Jayalalithaa’s return as Tamil Nadu chief minister are peppered with possibilities, probabilities and problems of one kind or the other, says N Sathiya Moorthy

With her grand, gala swearing-in on Saturday, All India Anna Dravida Munnetra Kazhagam’s Jayalalithaa has matched her DMK bete noire at it for the fifth time. Her return now advances the run-up to the state assembly polls, due only in May next year, by a few months, but the question is between the two, who would beat the other to it.

There is a difference though. Karunanidhi’s five terms as chief minister in four decades -- since 1969 -- was caused by his losing assembly polls, and hence power.

There was a long drought when the late AIADMK founder, M G Ramachandran, was around. Between 1977 and 1989, the DMK under Karunanidhi could not return to power even once.
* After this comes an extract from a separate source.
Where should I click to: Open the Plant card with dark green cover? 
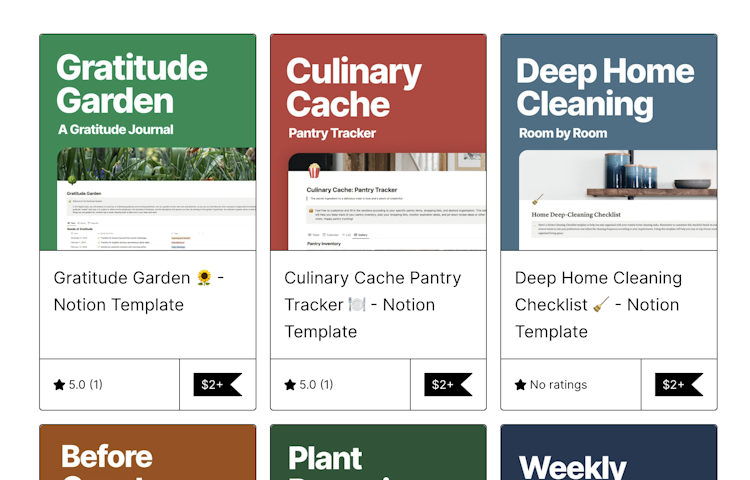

Against this, Jayalalithaa’s two swearing-ins as CM since coming to power for the first time in 1991, owed it to court acquittals from pending conviction. Both in 2001 and now in 2015, trial court convictions had dethroned her, only to be restored by appeal courts.

In the earlier TANSI land deal case, the SC after stating that she could not hold the CM’s post pending conviction, however, acquitted her in the main case.

Now, after the Karnataka high court has quashed the trial court findings in the wealth case against her, an appeal is still likely before the Supreme Court. And thereby hangs a tale.

For Jayalalithaa, the ball as they say is in Karnataka’s court. State Chief Minister Siddaramaiah of the Congress party is reported to have reiterated in Delhi that his government would decide the matter purely in legal terms -- without mixing politics with it.

Senior Congress leaders, talking to the media in Chennai and Bengaluru, have also said the same. It remains to be seen if Siddaramaiah would consult the party high command while in Delhi on a private visit.

On the morning of Jayalalithaa’s swearing-in, the media quoted Karnataka advocate-general Ravi Varma Kumar as having recommended appealing the Justice Kumaraswamy acquittal in the Supreme Court.

He has also been reported to have said there was no need for the Karnataka government to wait until the reopening of the Supreme Court after the summer recess. It could move the vacation bench, is his advice.

AG Kumar’s advice to his government may have strengthened the earlier recommendation of the special public prosecutor, also on the same lines.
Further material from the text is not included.